A few notes and observations:
• Calloway County's Averee Fields may end up as the most recruited girls' basketball player in First Region history. In recent weeks, Fields has had coaches from Big East (Villanova, West Virginia, Seton Hall) and Big Ten (Michigan) schools make the trip to western Kentucky to evaluate her.
Of course, Murray State long ago made Fields a scholarship offer. She's also getting looks from the likes of Marquette, Western Kentucky and Tennessee State.
• Fulton City's Jacquise Lockett may turn out to be a recruiting find for Kentucky State, which plays on the NCAA Division II level. Lockett, a sturdy 6-foot-1 and 215 pounds, signed with the Thorobreds and was one of the better unknown players in the state. As an underclassman, he was a key contributor on a couple of Fulton City squads that were among the best the school had produced in the last three decades.
• Massac County's Jarelle Johnson is a two-sport star who is a better football prospect, as evidenced by his inclusion on Old Spice Red Zone's 50 state players of the year list.
Johnson was a fine tailback and quarterback for the Patriots, but he's also contemplating a basketball future.

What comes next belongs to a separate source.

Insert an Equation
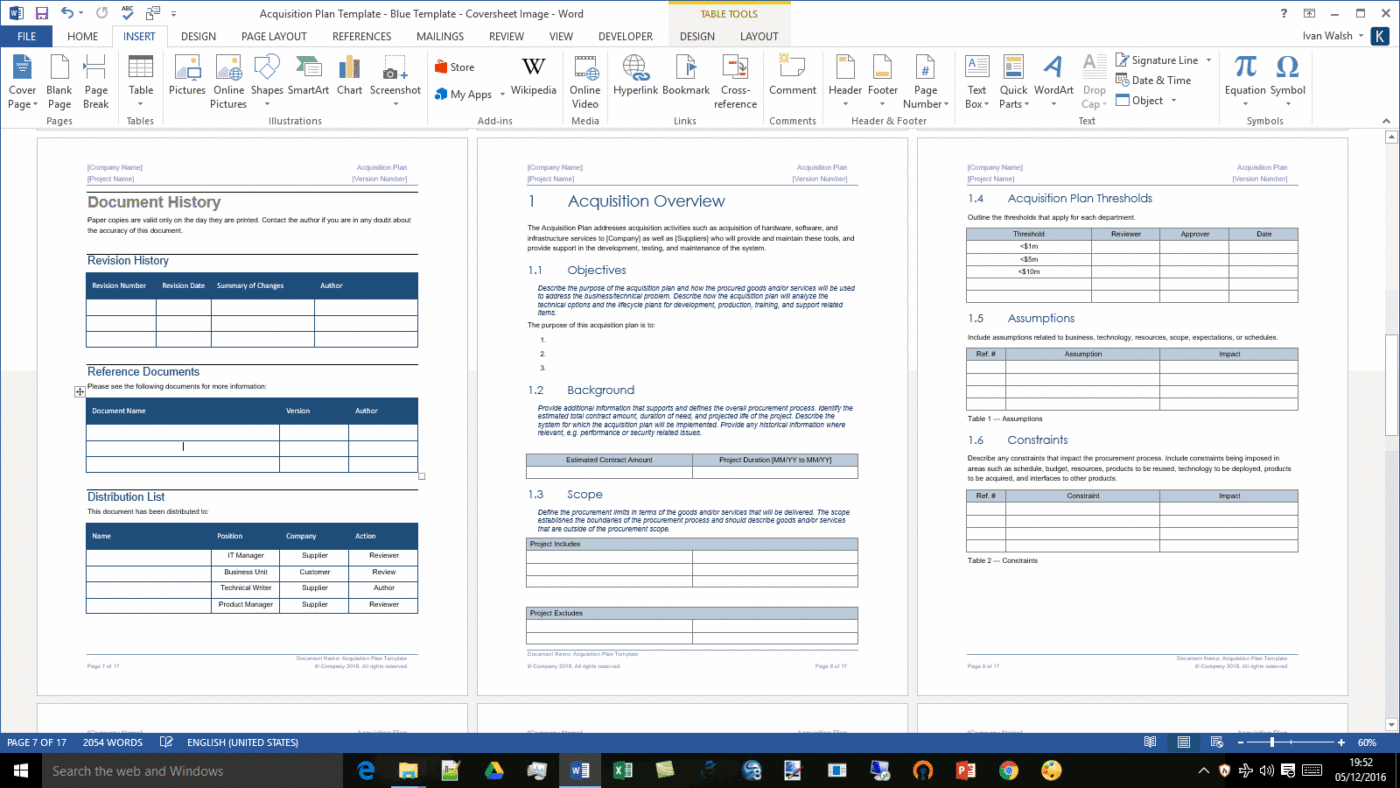Screen dimensions: 1400x788 [1244, 80]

Johnson was a starting guard on Massac's state runner-up squad last season and is the point guard for the team that begins regional play this week.
Kelly Glass, Massac's football coach and athletic director, said that Murray State's previous coaching staff wanted Johnson to attend a prep school with an eye toward improving his academics and coming to Murray in the fall of 2011. Johnson has also drawn some hoops interest from small-college and junior-college programs.
Some football program would do well to make overtures toward Johnson and Byron Bailey, the Patriots' two-sport star that graduated last year. Bailey had signed with Kaskaskia's juco basketball program, but left school during the first semester.
• Everybody wants to know who I'm picking to win the First Region basketball titles. I've already gone on the record with Mike Mallory in a pregame interview on WGKY-FM last week, so here goes:
My boys' pick is Graves County, although I think the loss of key reserve Rex Coleman makes the Eagles a bit more vulnerable than they were a month ago. Coleman started earlier this season, was replaced in the lineup by swingman Brock Morris and left the team a few weeks ago.
Coleman gave the Eagles some size off the bench, something that will be missed if big men Ryan Vogt and Aaron Cooper run into foul trouble.
Paducah Tilghman has its well-documented free-throw issues, but remains the region's scariest and most athletic team. Marshall County has been solid all season, but has lived and died with the 3-point shot lately, and that usually doesn't translate well into extended postseason runs.
My girls' pick was Calloway County, and I'll stay with it, but the uncertainty surrounding Alyssa Cunningham's availability makes it a little tougher on the Lady Lakers. If Cunningham remains sidelined with mononucleosis, that means Averee Fields has to spend more time in the post.
That means that Fields may not be able to go out on the floor and defend guards and swing players such as Murray's Haley Armstrong or Ballard Memorial's duo of Abby Shelley and Candace Bryant.
If Murray and Calloway match up in the postseason, that could be enough to give the Lady Tigers the edge — the crosstown rivals have split a pair of regular-season matchups.